Under general anesthesia, the patient was operated on via laparoscopic approach in supine position. After creation of a pneumoperitoneum, a 10-mm periumbilical port and two 5-mm ports in the left and right lower quadrants were made. On inspecting the pelvic cavity, a golf ball-sized tumor arising from the preperitoneal space lateral to the left side of the urinary bladder was found [Figure 2a]. Following sharp dissection on the tumor capsule, a piece of surgical gauze with odorless seropurulent fluid was disclosed [Figure 2b]. The gauze was removed by expanding the wound in the peritoneal part of the mass [Figures 2c and d]. After evacuation of the cavity of the mass, a rubber catheter was placed as a drain. The patient got an uneventful recovery and was discharged on the third postoperative day.
DISCUSSION
The incidence of retained surgical foreigner bodies varied from 1 in 8801 to 1 in 18,760 inpatient operations at acute care hospitals in USA.[1] The recorded incidence of gossypiboma may be just the tip of the iceberg, possibly due to a reluctance to report occurrences leading to legal implications. Rarely, a retained surgical sponge following an inguinal herniorrhaphy is mentioned in the literature.[2] Several factors including an emergency operation, an unexpected change in procedure, long duration operations, hurried sponge counts, inexperienced staff, inadequate number of staff, change in operating room staff, patients’ unstable condition, and obesity of patients, have been reported to increase the risk for leaving sponge and instruments.[1,3] Identification and removal of a sponge may become more difficult or complicated in the situations of intraoperative bleeding, prolonged case fatigue, and operation in deep anatomical regions.

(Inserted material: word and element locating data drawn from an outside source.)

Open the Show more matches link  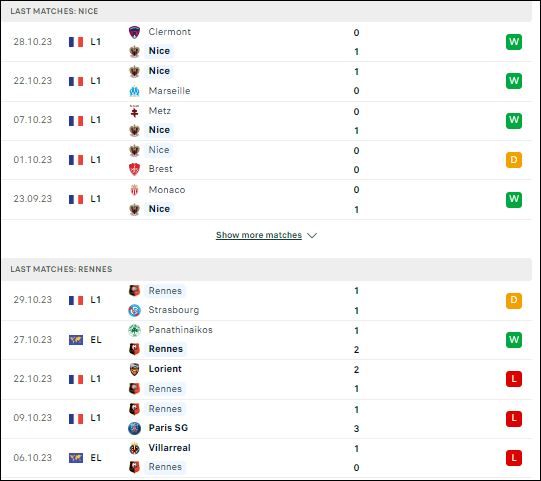[x=259, y=235]
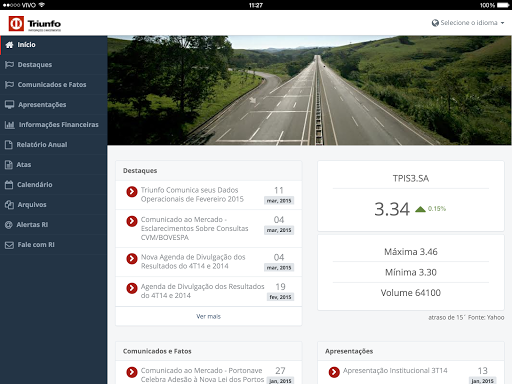Click the Ver mais link under Destaques
This screenshot has width=512, height=384.
208,316
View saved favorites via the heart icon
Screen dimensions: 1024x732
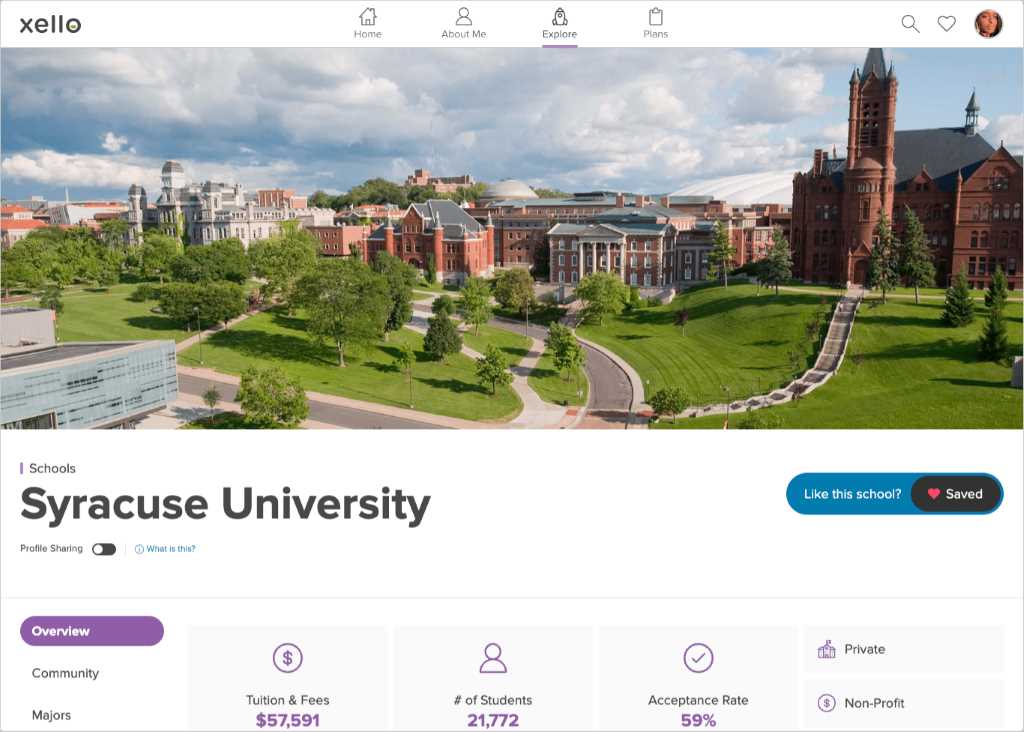coord(947,23)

Most patients with gossypiboma present nonspecific manifestations varying from mild discomfort and pain to fever and bowel obstruction, depending on the location of the sponge and the progress of inflammatory reaction.[2,3] However, several patients were found to be asymptomatic and incidentally discovered[1,2,3] as in this case. It has been reported that 50% of gossypiboma are discovered as late as 5 years or more after surgery.[4] The diagnosis of gossypiboma is usually aided by imaging studies and clinical suspicion, in which a gossypiboma may present curved or banded radio-opaque lines on plain radiograph. CT may manifest a cystic lesion with internal spongiform appearance with mottled shadows as bubbles, thin hyperdense capsule, concentric layering, or mottled mural calcifications.[2,3] Nevertheless, the condition is frequently misdiagnosed and often unnecessary radical surgical procedures are performed because it is not anticipated.[3]
Exploratory laparotomy for removal of the intraabdominal foreign body, percutaneous extraction for intraperitoneal retained foreign bodies and endoscopic retrieval for an intragastric gossypiboma has been successfully described.[2,3,5] Recently it has been claimed that laparoscopy may provide simultaneous diagnostic and therapeutic benefit for the treatment of retained surgical pad, gauze, and instruments.[2,3] The current recommendations suggest that the laparoscopic approach could be attempted in recent, small inflammatory pseudotumors, with obvious encapsulation and no complications.[3] Our experience also indicates that laparoscopy is a feasible and beneficial surgical alternative for the management of a paravesical gossypiboma. Proper team interaction between the surgeon and nurses can definitely eliminate this medicolegal problem.
Footnotes
Source of Support: Nil
Conflict of Interest: None declared.